Un visore di realtà virtuale immersiva per far ‘sognare’ i bambini sottoposti a procedure mediche dolorose o stressanti, per ridurne l’impatto. E’ il dispositivo donato all’ospedale Bellaria di Bologna, sede dell’Irccs-Istituto delle Scienze neurologiche, grazie alla campagna di raccolta fondi ‘Bologna Tifa per i bambini’ dell’associazione Bimbo Tu in collaborazione col Bologna calcio, giunta alla quinta edizione. Il dispositivo, consegnato questa mattina al Bellaria, è composto da visore, cuffie e tablet: grazie alla realtà virtuale “crea un ambiente che aiuta il piccolo paziente a distrarsi e a vivere l’esperienza in modo più sereno, facilitando il lavoro degli operatori sanitari”, spiega l’associazione Bimbo Tu.

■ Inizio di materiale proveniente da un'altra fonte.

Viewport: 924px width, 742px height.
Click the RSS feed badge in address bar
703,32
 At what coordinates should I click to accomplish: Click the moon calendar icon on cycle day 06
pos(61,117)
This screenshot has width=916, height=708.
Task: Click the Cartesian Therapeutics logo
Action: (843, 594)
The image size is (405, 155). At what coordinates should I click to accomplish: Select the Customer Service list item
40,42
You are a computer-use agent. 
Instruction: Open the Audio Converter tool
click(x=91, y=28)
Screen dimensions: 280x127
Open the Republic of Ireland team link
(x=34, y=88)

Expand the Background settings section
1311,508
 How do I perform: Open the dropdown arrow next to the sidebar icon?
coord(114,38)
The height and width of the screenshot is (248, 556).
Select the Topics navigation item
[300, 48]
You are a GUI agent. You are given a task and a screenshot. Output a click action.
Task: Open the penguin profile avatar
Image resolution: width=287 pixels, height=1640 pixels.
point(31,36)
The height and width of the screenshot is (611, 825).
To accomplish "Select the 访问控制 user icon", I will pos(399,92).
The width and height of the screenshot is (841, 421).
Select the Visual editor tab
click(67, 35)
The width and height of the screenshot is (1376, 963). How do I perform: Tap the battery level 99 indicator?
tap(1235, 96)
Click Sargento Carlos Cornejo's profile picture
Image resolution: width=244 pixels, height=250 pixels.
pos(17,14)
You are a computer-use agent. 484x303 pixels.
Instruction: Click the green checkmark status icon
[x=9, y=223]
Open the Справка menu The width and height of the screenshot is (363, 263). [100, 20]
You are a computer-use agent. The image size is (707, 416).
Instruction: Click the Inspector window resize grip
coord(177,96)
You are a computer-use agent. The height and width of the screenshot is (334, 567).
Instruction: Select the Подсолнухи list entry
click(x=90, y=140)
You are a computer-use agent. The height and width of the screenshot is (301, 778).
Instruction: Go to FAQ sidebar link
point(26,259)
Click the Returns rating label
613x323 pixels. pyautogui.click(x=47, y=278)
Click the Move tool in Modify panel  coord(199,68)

Il dispositivo sarà utilizzato in day hospital e in degenza per procedure dolorose o ansiogene come inoculo o prelievi difficili, rimozione o confezionamento gessi e fasi perioperatorie. Si tratta di una tecnologia già validata in altri contesti pediatrici, ma innovativa per le neuropediatria, che aiuta a ridurre anche il ricorso ad analgesici e sedativi. Protagonisti della campagna sono stati i peluche Trudi, brandizzati da Bologna Fc 1909 e Bimbo Tu, che durante il periodo pasquale sono stati consegnati dai giocatori nei reparti pediatrici del Policlinico Sant’Orsola. All’iniziativa hanno partecipato anche aziende e società come Bcc Felsinea, Unisalute, Engel, Volkers, Conserve Italia, Dab Group, Nimh Agency e Lavoropiù, che ha donato quattro maglie autografate del Bologna calcio dedicata alla Finale di Coppa Italia vinta dai rossoblu, poi messe all’asta.
Grazie al visore, sottolinea Anna Maria Petrini, direttrice generale dell’Ausl di Bologna, “la medicina riabilitativa infantile dell’Irccs potrà ridurre la necessità di anestesia e, al tempo stesso, offrire ai bambini cure meno dolorose e meno ansiogene, integrando l’innovazione tecnologica con l’umanizzazione”. Un dispositivo del genere, conferma Antonella Cersosimo, direttrice dell’unità operativa dell’Isnb, “è un supporto prezioso non solo per i piccoli pazienti, ma anche per le loro famiglie e per gli operatori che ogni giorno lavorano accanto a loro”. Roberta Li Calzi, assessora allo sport del Comune di Bologna, si dice “orgogliosa che il mondo dello sport non si tiri mai indietro di fronte a iniziative come questa, ma anzi le incentivi”. In un videomessaggio, il direttore sportivo del Bologna calcio, Marco Di Vaio, afferma: “Vedere come, grazie alla generosità di tutti, dai partner ai tifosi, sia stato possibile acquistare un dispositivo così innovativo per i piccoli pazienti dell’ospedale Bellaria, è la conferma che l’unione tra sport e solidarietà produce risultati concreti e tangibili. Il nostro obiettivo, oltre a quello sportivo, è sempre stato essere vicini alla nostra città e alle sue realtà più fragili. Continueremo a sostenere Bimbo Tu in questa missione fondamentale per migliorare la qualità delle cure e l’assistenza dei bambini e delle loro famiglie”. Questo è “il valore più autentico della campagna- commenta Alessandro Arcidiacono, presidente di Bimbo Tu- unire le persone non solo per donare attrezzature fondamentali alle pediatrie bolognesi, ma soprattutto per rendere la cura più umana e su misura di bambino”.